It is highly unusual for a senior American cleric to meet with the head of an Italian political party.

Salvini has openly shown contempt for Pope Francis when the pope has spoken of the need for Italy and countries around the world to take in hundreds of thousands of refugees and migrants who are escaping war and poverty.

In 2015, when Francis said countries that “close the door” to refugees seeking a safe haven in Europe ought to ask God’s forgiveness, Salvini shot back in a radio programme that he did not need God’s forgiveness. He has also accused the pope of doing a disservice to Catholics by promoting dialogue with Muslims.

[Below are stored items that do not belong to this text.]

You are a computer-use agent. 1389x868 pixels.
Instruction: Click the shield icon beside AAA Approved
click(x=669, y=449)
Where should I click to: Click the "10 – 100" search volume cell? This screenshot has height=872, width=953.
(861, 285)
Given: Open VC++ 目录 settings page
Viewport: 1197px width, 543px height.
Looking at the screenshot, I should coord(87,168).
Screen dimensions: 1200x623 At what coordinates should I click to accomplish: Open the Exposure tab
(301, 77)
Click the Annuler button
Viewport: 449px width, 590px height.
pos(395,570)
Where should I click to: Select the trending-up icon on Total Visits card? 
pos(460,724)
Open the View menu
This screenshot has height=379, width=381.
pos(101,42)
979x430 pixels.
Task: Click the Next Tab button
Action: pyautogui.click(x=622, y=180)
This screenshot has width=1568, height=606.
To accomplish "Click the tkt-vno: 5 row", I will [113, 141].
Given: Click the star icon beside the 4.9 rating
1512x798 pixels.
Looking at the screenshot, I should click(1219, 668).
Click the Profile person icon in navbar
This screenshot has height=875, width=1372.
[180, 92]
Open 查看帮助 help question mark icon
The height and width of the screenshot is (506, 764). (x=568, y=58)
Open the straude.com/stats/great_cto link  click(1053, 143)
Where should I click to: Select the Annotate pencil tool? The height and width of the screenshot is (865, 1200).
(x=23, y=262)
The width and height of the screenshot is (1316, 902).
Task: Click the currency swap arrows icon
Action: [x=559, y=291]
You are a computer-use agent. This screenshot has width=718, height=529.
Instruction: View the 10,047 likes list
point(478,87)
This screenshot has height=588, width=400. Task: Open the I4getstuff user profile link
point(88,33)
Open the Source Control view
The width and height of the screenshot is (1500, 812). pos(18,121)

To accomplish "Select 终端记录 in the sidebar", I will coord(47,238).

The meeting could be a way for Burke – the unofficial head of the most conservative and traditional elements within the Roman Catholic church – to send a message to other conservatives. The next Italian election could be called as early as this summer. While Salvini has the support of only about 13% of Italian voters, a meeting between Burke and the rightwing leader could be an attempt by Burke to urge conservatives to rally around the Northern League.

Pope Francis last week essentially replaced Burke in his role as envoy to the Knights of Malta after a tense standoff between the pontiff and the ancient Catholic order that ended with the ousting of the order’s chief. Pope Francis appointed a new papal delegate to be the sole person in charge of communication between the pope and the Catholic order, therefore making Burke – who had served as the top diplomat between the two – irrelevant.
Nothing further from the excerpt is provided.